» **Exercise goal**: Each entry in the material below should be copied without any alteration.

» **Material shown**:
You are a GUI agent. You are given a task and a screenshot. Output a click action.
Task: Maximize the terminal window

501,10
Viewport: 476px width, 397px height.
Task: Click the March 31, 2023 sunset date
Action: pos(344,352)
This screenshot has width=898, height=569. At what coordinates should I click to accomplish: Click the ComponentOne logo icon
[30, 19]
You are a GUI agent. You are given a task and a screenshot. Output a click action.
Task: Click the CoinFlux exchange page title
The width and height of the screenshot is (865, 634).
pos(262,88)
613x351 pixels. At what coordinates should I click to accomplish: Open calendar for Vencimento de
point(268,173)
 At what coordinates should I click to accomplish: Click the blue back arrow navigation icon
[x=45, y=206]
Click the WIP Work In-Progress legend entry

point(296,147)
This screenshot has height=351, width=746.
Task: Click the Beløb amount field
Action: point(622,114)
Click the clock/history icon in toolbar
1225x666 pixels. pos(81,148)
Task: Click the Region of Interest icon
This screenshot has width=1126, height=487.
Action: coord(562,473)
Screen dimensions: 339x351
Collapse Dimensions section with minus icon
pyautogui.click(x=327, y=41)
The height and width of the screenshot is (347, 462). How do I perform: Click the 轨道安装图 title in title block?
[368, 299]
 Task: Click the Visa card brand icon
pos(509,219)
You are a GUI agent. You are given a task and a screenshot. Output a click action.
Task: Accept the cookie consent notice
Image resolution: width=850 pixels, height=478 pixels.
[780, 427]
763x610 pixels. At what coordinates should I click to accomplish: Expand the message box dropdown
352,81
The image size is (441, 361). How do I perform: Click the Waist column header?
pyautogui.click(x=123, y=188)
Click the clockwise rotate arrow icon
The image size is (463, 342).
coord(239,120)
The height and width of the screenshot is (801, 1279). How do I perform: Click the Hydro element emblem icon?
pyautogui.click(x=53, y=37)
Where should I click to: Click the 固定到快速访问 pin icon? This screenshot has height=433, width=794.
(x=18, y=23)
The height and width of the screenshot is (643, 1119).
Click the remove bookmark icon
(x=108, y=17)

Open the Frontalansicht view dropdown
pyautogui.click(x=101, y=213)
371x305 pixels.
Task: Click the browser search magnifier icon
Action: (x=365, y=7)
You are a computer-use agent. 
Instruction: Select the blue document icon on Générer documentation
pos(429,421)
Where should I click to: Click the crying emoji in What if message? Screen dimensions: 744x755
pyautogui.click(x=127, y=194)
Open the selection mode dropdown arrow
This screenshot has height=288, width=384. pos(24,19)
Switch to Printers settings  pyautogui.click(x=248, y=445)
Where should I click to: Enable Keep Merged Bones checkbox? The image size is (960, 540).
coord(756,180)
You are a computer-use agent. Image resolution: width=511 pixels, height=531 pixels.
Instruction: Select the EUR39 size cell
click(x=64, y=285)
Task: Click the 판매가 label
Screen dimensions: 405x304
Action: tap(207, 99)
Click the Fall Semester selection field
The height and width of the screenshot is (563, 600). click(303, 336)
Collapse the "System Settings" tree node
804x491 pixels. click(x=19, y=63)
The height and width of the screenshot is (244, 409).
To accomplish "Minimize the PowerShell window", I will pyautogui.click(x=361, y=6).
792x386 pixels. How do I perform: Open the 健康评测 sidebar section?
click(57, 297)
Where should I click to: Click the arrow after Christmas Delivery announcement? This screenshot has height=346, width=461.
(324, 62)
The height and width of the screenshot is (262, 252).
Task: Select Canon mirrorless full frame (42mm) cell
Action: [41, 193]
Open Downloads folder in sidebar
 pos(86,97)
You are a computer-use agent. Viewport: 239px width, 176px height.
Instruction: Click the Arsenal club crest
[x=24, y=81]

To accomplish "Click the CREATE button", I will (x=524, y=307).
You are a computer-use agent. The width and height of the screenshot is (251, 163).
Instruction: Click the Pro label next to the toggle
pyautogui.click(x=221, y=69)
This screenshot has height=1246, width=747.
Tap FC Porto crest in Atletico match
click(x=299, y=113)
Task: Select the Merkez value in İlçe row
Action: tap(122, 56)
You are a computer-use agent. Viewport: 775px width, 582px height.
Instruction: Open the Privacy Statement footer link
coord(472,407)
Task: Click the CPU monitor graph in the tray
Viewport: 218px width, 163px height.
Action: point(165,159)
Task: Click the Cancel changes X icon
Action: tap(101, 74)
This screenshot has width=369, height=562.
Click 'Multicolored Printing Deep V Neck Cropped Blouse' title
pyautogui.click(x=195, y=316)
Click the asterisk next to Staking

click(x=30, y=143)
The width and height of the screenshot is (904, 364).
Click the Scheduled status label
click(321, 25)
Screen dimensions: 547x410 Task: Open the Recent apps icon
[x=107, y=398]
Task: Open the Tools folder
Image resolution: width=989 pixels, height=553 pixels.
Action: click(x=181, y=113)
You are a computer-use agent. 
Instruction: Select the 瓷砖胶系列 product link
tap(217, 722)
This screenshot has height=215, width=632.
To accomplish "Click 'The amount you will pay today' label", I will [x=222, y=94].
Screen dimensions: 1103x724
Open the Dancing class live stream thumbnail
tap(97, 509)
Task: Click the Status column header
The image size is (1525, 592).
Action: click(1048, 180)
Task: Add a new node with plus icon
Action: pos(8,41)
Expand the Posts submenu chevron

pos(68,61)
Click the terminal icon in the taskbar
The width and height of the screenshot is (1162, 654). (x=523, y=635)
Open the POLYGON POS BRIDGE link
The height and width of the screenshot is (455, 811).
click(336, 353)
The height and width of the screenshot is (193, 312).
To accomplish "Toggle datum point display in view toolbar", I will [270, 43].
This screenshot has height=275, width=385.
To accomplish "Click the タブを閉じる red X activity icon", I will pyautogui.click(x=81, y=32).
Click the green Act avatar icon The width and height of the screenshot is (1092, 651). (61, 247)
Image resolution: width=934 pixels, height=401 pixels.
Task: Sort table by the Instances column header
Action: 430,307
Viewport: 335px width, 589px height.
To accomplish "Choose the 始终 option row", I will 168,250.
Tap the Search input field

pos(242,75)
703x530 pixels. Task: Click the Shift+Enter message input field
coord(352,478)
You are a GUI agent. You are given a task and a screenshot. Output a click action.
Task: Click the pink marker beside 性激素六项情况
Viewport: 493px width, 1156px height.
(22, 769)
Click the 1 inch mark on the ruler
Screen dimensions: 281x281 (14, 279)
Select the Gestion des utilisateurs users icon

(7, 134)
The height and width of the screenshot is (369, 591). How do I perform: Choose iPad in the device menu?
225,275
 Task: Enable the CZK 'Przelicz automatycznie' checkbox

» **Final answer**:
You are a GUI agent. You are given a task and a screenshot. Output a click action.
Task: Maximize the terminal window

501,10
Viewport: 476px width, 397px height.
Task: Click the March 31, 2023 sunset date
Action: pos(344,352)
This screenshot has width=898, height=569. At what coordinates should I click to accomplish: Click the ComponentOne logo icon
[30, 19]
You are a GUI agent. You are given a task and a screenshot. Output a click action.
Task: Click the CoinFlux exchange page title
The width and height of the screenshot is (865, 634).
pos(262,88)
613x351 pixels. At what coordinates should I click to accomplish: Open calendar for Vencimento de
point(268,173)
 At what coordinates should I click to accomplish: Click the blue back arrow navigation icon
[x=45, y=206]
Click the WIP Work In-Progress legend entry

point(296,147)
This screenshot has height=351, width=746.
Task: Click the Beløb amount field
Action: point(622,114)
Click the clock/history icon in toolbar
1225x666 pixels. pos(81,148)
Task: Click the Region of Interest icon
This screenshot has width=1126, height=487.
Action: coord(562,473)
Screen dimensions: 339x351
Collapse Dimensions section with minus icon
pyautogui.click(x=327, y=41)
The height and width of the screenshot is (347, 462). How do I perform: Click the 轨道安装图 title in title block?
[368, 299]
 Task: Click the Visa card brand icon
pos(509,219)
You are a GUI agent. You are given a task and a screenshot. Output a click action.
Task: Accept the cookie consent notice
Image resolution: width=850 pixels, height=478 pixels.
[780, 427]
763x610 pixels. At what coordinates should I click to accomplish: Expand the message box dropdown
352,81
The image size is (441, 361). How do I perform: Click the Waist column header?
pyautogui.click(x=123, y=188)
Click the clockwise rotate arrow icon
The image size is (463, 342).
coord(239,120)
The height and width of the screenshot is (801, 1279). How do I perform: Click the Hydro element emblem icon?
pyautogui.click(x=53, y=37)
Where should I click to: Click the 固定到快速访问 pin icon? This screenshot has height=433, width=794.
(x=18, y=23)
The height and width of the screenshot is (643, 1119).
Click the remove bookmark icon
(x=108, y=17)

Open the Frontalansicht view dropdown
pyautogui.click(x=101, y=213)
371x305 pixels.
Task: Click the browser search magnifier icon
Action: (x=365, y=7)
You are a computer-use agent. 
Instruction: Select the blue document icon on Générer documentation
pos(429,421)
Where should I click to: Click the crying emoji in What if message? Screen dimensions: 744x755
pyautogui.click(x=127, y=194)
Open the selection mode dropdown arrow
This screenshot has height=288, width=384. pos(24,19)
Switch to Printers settings  pyautogui.click(x=248, y=445)
Where should I click to: Enable Keep Merged Bones checkbox? The image size is (960, 540).
coord(756,180)
You are a computer-use agent. Image resolution: width=511 pixels, height=531 pixels.
Instruction: Select the EUR39 size cell
click(x=64, y=285)
Task: Click the 판매가 label
Screen dimensions: 405x304
Action: tap(207, 99)
Click the Fall Semester selection field
The height and width of the screenshot is (563, 600). click(303, 336)
Collapse the "System Settings" tree node
804x491 pixels. click(x=19, y=63)
The height and width of the screenshot is (244, 409).
To accomplish "Minimize the PowerShell window", I will pyautogui.click(x=361, y=6).
792x386 pixels. How do I perform: Open the 健康评测 sidebar section?
click(57, 297)
Where should I click to: Click the arrow after Christmas Delivery announcement? This screenshot has height=346, width=461.
(324, 62)
The height and width of the screenshot is (262, 252).
Task: Select Canon mirrorless full frame (42mm) cell
Action: [41, 193]
Open Downloads folder in sidebar
 pos(86,97)
You are a computer-use agent. Viewport: 239px width, 176px height.
Instruction: Click the Arsenal club crest
[x=24, y=81]

To accomplish "Click the CREATE button", I will (x=524, y=307).
You are a computer-use agent. The width and height of the screenshot is (251, 163).
Instruction: Click the Pro label next to the toggle
pyautogui.click(x=221, y=69)
This screenshot has height=1246, width=747.
Tap FC Porto crest in Atletico match
click(x=299, y=113)
Task: Select the Merkez value in İlçe row
Action: tap(122, 56)
You are a computer-use agent. Viewport: 775px width, 582px height.
Instruction: Open the Privacy Statement footer link
coord(472,407)
Task: Click the CPU monitor graph in the tray
Viewport: 218px width, 163px height.
Action: point(165,159)
Task: Click the Cancel changes X icon
Action: tap(101, 74)
This screenshot has width=369, height=562.
Click 'Multicolored Printing Deep V Neck Cropped Blouse' title
pyautogui.click(x=195, y=316)
Click the asterisk next to Staking

click(x=30, y=143)
The width and height of the screenshot is (904, 364).
Click the Scheduled status label
click(321, 25)
Screen dimensions: 547x410 Task: Open the Recent apps icon
[x=107, y=398]
Task: Open the Tools folder
Image resolution: width=989 pixels, height=553 pixels.
Action: click(x=181, y=113)
You are a computer-use agent. 
Instruction: Select the 瓷砖胶系列 product link
tap(217, 722)
This screenshot has height=215, width=632.
To accomplish "Click 'The amount you will pay today' label", I will [x=222, y=94].
Screen dimensions: 1103x724
Open the Dancing class live stream thumbnail
tap(97, 509)
Task: Click the Status column header
The image size is (1525, 592).
Action: click(1048, 180)
Task: Add a new node with plus icon
Action: pos(8,41)
Expand the Posts submenu chevron

pos(68,61)
Click the terminal icon in the taskbar
The width and height of the screenshot is (1162, 654). (x=523, y=635)
Open the POLYGON POS BRIDGE link
The height and width of the screenshot is (455, 811).
click(336, 353)
The height and width of the screenshot is (193, 312).
To accomplish "Toggle datum point display in view toolbar", I will [270, 43].
This screenshot has height=275, width=385.
To accomplish "Click the タブを閉じる red X activity icon", I will pyautogui.click(x=81, y=32).
Click the green Act avatar icon The width and height of the screenshot is (1092, 651). (61, 247)
Image resolution: width=934 pixels, height=401 pixels.
Task: Sort table by the Instances column header
Action: 430,307
Viewport: 335px width, 589px height.
To accomplish "Choose the 始终 option row", I will 168,250.
Tap the Search input field

pos(242,75)
703x530 pixels. Task: Click the Shift+Enter message input field
coord(352,478)
You are a GUI agent. You are given a task and a screenshot. Output a click action.
Task: Click the pink marker beside 性激素六项情况
Viewport: 493px width, 1156px height.
(22, 769)
Click the 1 inch mark on the ruler
Screen dimensions: 281x281 (14, 279)
Select the Gestion des utilisateurs users icon

(7, 134)
The height and width of the screenshot is (369, 591). How do I perform: Choose iPad in the device menu?
225,275
 Task: Enable the CZK 'Przelicz automatycznie' checkbox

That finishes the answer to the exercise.